The Martha’s Vineyard town of Aquinnah has asked to be allowed to join the lawsuit between the Wampanoag Tribe of Gay Head (Aquinnah) and the State of Massachusetts over whether the tribe is allowed to offer gaming on its reservation.

The town of Aquinnah, which shares Martha’s Vineyard with the Wampanoag Tribe of Gay Head (Aquinnah) has asked to join a federal lawsuit between the tribe and the State that the State filed to stop the tribe from building a Class II casino in an unfinished community building.

The federal judge, F. Dennis Saylor IV, ruled recently that the case belongs in federal rather than state court.

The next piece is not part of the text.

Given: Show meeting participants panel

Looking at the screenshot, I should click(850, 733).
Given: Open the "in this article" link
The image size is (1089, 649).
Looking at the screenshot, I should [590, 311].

The state seeks to prevent the tribe from building the casino, which it says that a 1980s agreement that the Aquinnahs signed in return for a land settlement prevents them from violating local land use laws.

The first hearing in the case will be held August 6. The judge is expected to create a court calendar for the case and hear initial arguments on whether other parties, such as the town, may be a party to the suit.

The town says it should be allowed to join the lawsuit because it is one of the parties named in the land settlement.

In its request to the court the town’s attorney wrote, “The town respectfully requests that it should also be afforded an opportunity to advance its position, consistent with the Supreme Judicial Court and the Massachusetts Appeals Court, and that the plain language of the settlement agreement, and the terms of the permits issued under the 2007 agreement, bar commercial gaming in Aquinnah.”